Его обаяние и непосредственность покоряют раз и навсегда. Немного нескладный, такой непохожий ни на кого и близкий всем, Гришковец легко устанавливает контакт с публикой. Он по-доброму снисходителен как к поклонникам, желающим запечатлеть его на своих «мыльницах», так и к охранникам, что по привычке пытаются этому помешать: «Охранникам тоже нужно, чтобы их заметили». Но, в то же время, абсолютно нетерпим к любому проявлению неуважения, будь то «мобильники», не отключенные вопреки всяким просьбам, или разговоры и хождения во время спектакля – актер не стесняется прервать действие и заявить вслух свое неудовольствие. Возможно, именно поэтому на втором спектакле публика не позволяла себе ничего подобного?.. Интересно, насколько действенным оказался бы такой метод воспитания, если бы им пользовались во всех театрах! Последствия предсказать не решаюсь.
Гришковец вообще разрушает многие театральные мифы. И то, что человеку с дефектом речи не суждено стать актером. И то, что текст пьесы каноничен и не может меняться от спектакля к спектаклю – еще как может! Как говорит по этому поводу сам автор: «Я рассказываю свой текст. Я его не импровизирую, я его каждый раз создаю – здесь и сейчас. Это цельный процесс жизни, который, по сути, и есть театр как сиюминутное проживание».

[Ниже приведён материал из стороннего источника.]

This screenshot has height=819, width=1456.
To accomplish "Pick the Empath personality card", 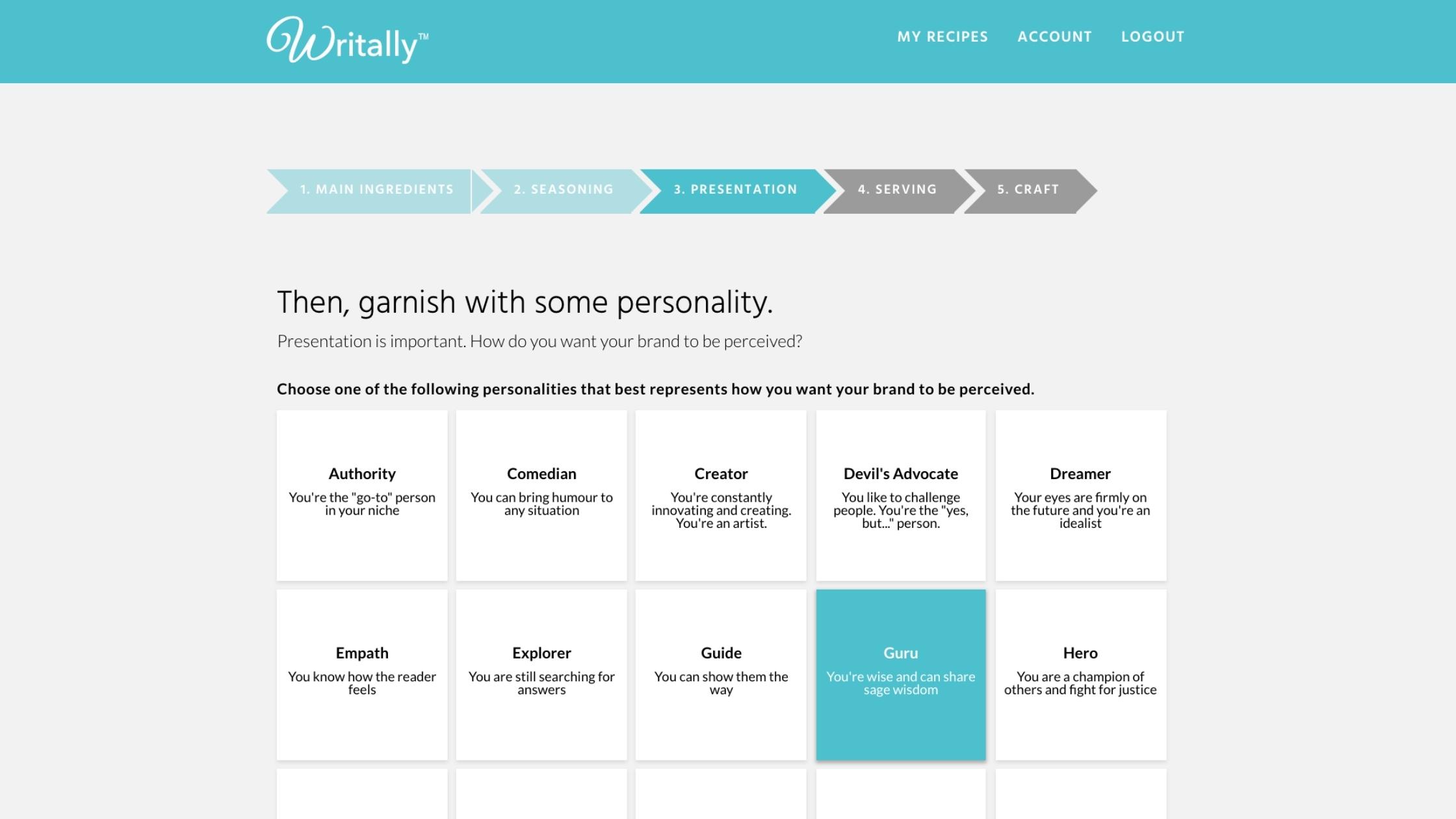I will coord(362,675).
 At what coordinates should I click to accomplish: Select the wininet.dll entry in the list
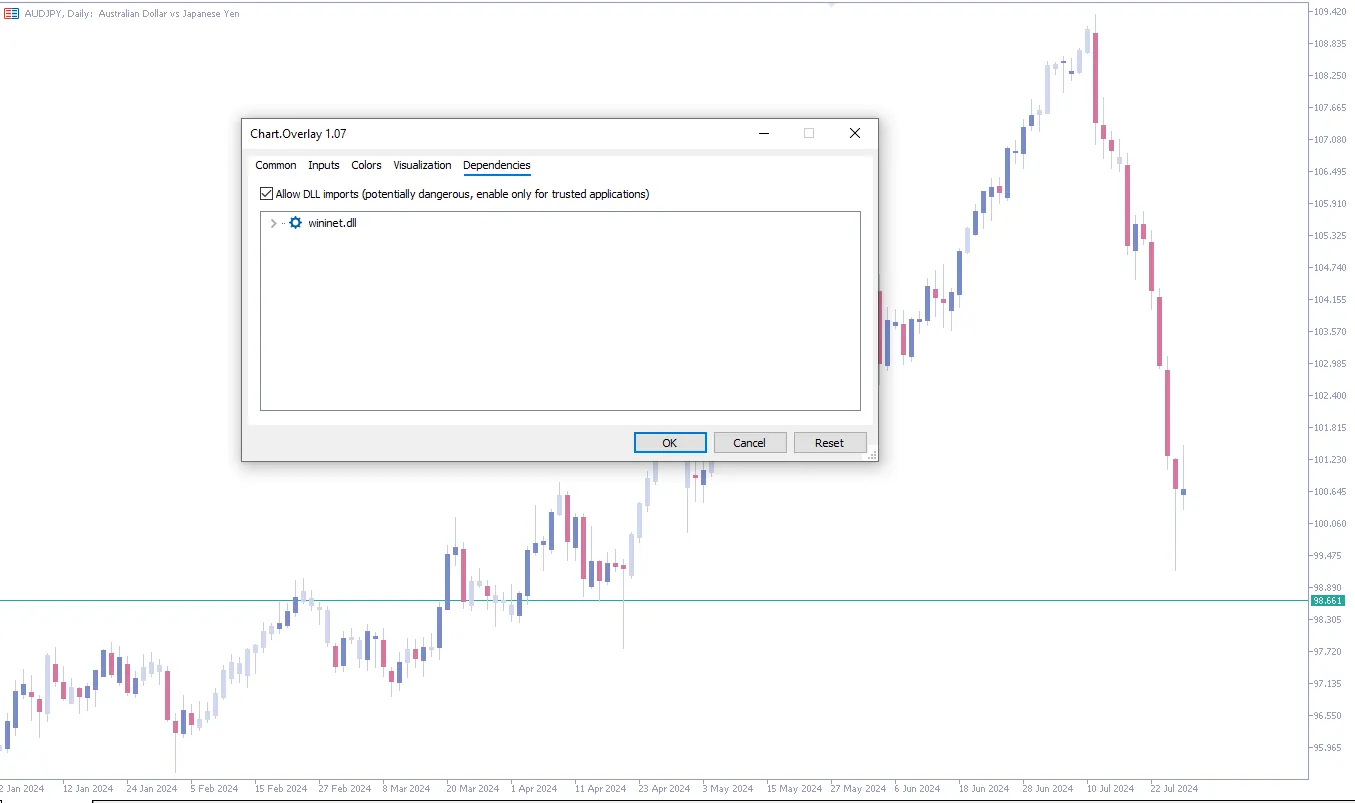click(x=330, y=222)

В таком театре с легкостью уживаются как зафиксированные куски текста, так и те, что приходят на ум сейчас, попутно. Равно как и байки, которыми Гришковец обильно напутствует свои спектакли. (Перед показом «ОдноврЕмЕнно», где в качестве оформления с потолка свисают звезды, самолетики и спутники: «Однажды в Одессе ко мне подошел человек и спросил: «А почему у вас только пятиконечные звезды, а шестиконечных нет?» Сначала я не понял, подумал, шутка такая – все-таки, Одесса! Но нет, это было на полном серьезе… Теперь вот, чтобы вопросов не возникало, повесил и шестиконечные. А заодно еще и полумесяц».)
В «Как я съел собаку» Гришковец рассказывает, как он служил на тихоокеанском флоте. В «ОдноврЕмЕнно»… Поди пойми, как охарактеризовать этот спектакль! В рассуждения об устройстве мира вплетаются воспоминания детства, и над всем этим доминирует одна мысль: как хочется, чтобы тебя ценили и уважали. Не за что-то. А просто потому, что ты есть…
Не знаю, как другие, а я сделала для себя на спектаклях Гришковца два открытия. Оказывается, особое удовольствие, когда смотришь их не чинно-благодушно из зала, а из служебной ложи, куда ты пробрался тайком благодаря добрым и заботливым друзьям. Почти два часа на неудобном стуле, скорчившись в три погибели, в тесном соседстве с другими страждущими – но такой кайф приобщения к недосягаемому! Гришковец стоит того, чтобы пойти на подобные ухищрения…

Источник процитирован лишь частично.